• **TEXT BLOCK**

+ + + + +

Danielle S. Allen is a political theorist who has addressed these questions in her work on both ancient Athens and modern America. Author of The World of Prometheus: The Politics of Punishing in Democratic Athens (Princeton University Press, 2000), Talking to Strangers: Anxieties of Citizenship since Brown v. Board of Education (University of Chicago Press, 2004), and Why Plato Wrote (Wiley-Blackwell, 2010), Allen is UPS Foundation Professor at the Institute for Advanced Study in Princeton, New Jersey. Justin E. H. Smith spoke to Allen by phone about the relationship between justice, punishment, and citizenship.


Cabinet: Your book The World of Prometheus offers a perfect way of giving historical depth to this issue on punishment, but it may also be interesting to reflect on how punishment in ancient Athens is relevant to our understanding of punishment in the contemporary world and, in particular, in the US. I’ve read both Prometheus and Talking to Strangers, your more recent book on Brown v. Board of Education, and one thing that struck me is how many of the same themes run through both books. You observe in Prometheus that the value of approaching punishment through the Greeks is that we’re able to “sharpen our thinking about punishment on the stone of the unfamiliar ancient world.” Does this remain for you the ultimate reason for studying ancient conceptions of punishment: that it gives us a point of access for understanding the problem of punishment itself by looking at an unfamiliar conception of it?

+ + + + +

• **RECORDED DATA**

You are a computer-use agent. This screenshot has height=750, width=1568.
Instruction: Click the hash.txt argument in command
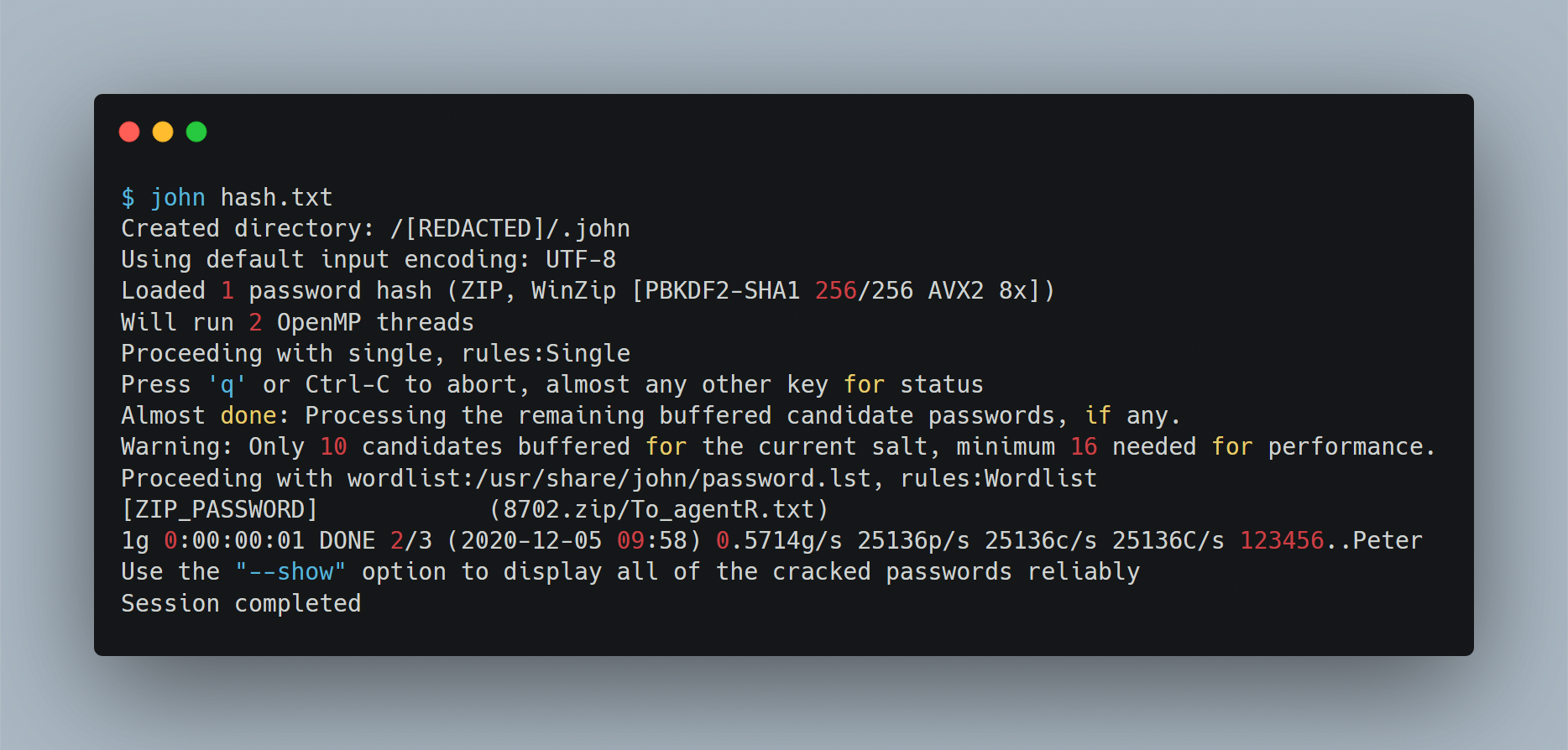coord(276,198)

+ + + + +

• **GIVEN TASK A**
In the interview text, what position does Allen hold at the Institute for Advanced Study?
• **GIVEN TASK B**
Rewrite the interview text starting at "Danielle S. Allen" and ending at "punishment, and citizenship.", putting "political philosopher" in place of "political theorist".

• **CORRECT ANSWER A**
She is UPS Foundation Professor.

• **CORRECT ANSWER B**
Danielle S. Allen is a political philosopher who has addressed these questions in her work on both ancient Athens and modern America. Author of The World of Prometheus: The Politics of Punishing in Democratic Athens (Princeton University Press, 2000), Talking to Strangers: Anxieties of Citizenship since Brown v. Board of Education (University of Chicago Press, 2004), and Why Plato Wrote (Wiley-Blackwell, 2010), Allen is UPS Foundation Professor at the Institute for Advanced Study in Princeton, New Jersey. Justin E. H. Smith spoke to Allen by phone about the relationship between justice, punishment, and citizenship.